えっとあれは…お母さんか…お母さんと僕に向かってあいつは毎日怒鳴っていた。
「邪魔だ!」とか、「早くあっちに行け!」とか、でもお母さんが言い返してたような感じはしない。
あいつは薬剤師をやっていて、毎日のように仕事のストレスを僕達にぶつけてきてたんだ。

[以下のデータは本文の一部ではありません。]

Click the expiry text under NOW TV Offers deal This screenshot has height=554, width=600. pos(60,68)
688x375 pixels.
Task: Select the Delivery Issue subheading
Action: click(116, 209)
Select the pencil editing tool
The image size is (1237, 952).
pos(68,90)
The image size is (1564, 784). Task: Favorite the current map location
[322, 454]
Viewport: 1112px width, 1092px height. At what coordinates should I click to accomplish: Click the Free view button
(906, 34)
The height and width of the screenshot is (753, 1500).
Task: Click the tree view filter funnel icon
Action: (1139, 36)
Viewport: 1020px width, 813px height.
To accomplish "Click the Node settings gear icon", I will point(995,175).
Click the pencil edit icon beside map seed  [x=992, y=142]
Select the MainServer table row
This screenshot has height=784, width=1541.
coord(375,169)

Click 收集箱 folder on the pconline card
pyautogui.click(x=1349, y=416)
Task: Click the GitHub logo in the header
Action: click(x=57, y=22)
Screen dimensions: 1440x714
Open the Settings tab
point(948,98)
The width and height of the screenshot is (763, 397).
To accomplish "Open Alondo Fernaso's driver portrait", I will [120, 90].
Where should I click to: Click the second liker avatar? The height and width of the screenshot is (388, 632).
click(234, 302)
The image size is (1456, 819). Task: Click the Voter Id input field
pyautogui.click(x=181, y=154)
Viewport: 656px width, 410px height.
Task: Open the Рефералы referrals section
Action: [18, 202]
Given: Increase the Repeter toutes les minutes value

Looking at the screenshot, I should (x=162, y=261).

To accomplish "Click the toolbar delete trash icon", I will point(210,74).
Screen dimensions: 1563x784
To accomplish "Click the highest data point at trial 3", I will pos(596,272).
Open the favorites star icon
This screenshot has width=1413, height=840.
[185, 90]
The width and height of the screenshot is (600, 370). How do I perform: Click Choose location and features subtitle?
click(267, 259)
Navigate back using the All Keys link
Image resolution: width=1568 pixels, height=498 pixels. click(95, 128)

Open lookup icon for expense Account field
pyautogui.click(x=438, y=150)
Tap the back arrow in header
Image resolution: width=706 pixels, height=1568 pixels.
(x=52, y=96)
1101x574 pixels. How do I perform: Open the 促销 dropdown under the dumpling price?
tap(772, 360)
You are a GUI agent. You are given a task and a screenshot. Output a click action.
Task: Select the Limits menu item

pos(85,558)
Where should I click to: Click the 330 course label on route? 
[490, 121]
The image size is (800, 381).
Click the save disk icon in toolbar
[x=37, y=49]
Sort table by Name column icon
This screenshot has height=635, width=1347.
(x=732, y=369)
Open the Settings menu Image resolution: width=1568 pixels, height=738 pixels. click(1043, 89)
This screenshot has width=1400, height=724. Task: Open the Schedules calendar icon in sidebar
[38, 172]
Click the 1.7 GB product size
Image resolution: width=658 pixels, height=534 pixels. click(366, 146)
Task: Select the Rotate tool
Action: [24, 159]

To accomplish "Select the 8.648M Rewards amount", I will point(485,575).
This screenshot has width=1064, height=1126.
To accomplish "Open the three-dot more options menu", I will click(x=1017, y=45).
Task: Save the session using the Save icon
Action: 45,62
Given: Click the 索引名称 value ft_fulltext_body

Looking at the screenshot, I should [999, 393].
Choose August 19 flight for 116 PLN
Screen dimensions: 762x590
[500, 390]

あぁ…思い出すだけで頭が痛くなってくる…嫌な思い出だ。
「稗田君?大丈夫?」
「あ、ああ、大丈夫です、おとう…親父のことは思い出してました」
「お母さんは?」
お母さんは…覚えてないな…なんでだろう。
「ちゃんとは覚えてないです…」
「そう、お父さんについて思い出したことって何?」
「まあ、いわゆる酷い扱いを受けていたというか…」
「そうだったのね…もしかしたら脳裏に焼き付いてるから鮮明に覚えてるのかもしれないわね」
「かもしれないです…櫻さんは?」
「私は思い出せてないの、なんでかしらね、話で触れて思い出すっていうのは間違ってたのかもしれないわ」
「そうですか、あ、とりあえず向かいましょうか、壁の方に」
「そうね、たしかに何があるか分からないし、とりあえずまた何か分かったら話しましょ」
僕達は壁の方へ向かった。

「今度は緑色の靄ね、そのステージ事の色ボットに合わせてあるのかしらね」
キイックの時は黄色だったし、きっとそうだろう。
「この服気に入ってたんだけどなぁ」
「ふふふっ」
砕が残念そうにしてると、日向ちゃんが笑った、元気になりつつある。
「また次の場所で良い服に出会えるわよ、さ、行きましょ」
櫻さんは日向ちゃんを引っ張り、靄に入っていった。
「じゃ、行こうか砕」
「おうぅ!」
砕は靄を指差し、そのまま入っていった。
僕も入るとしよ…
僕は窓から学校の中にいる人を見つけてしまった。
その人はただ立っているだけだった、そこにミドリックが近寄り、落ちた。
恐ろしい…見たくなかった…
僕は動揺しながらもゆっくり靄に入っていった。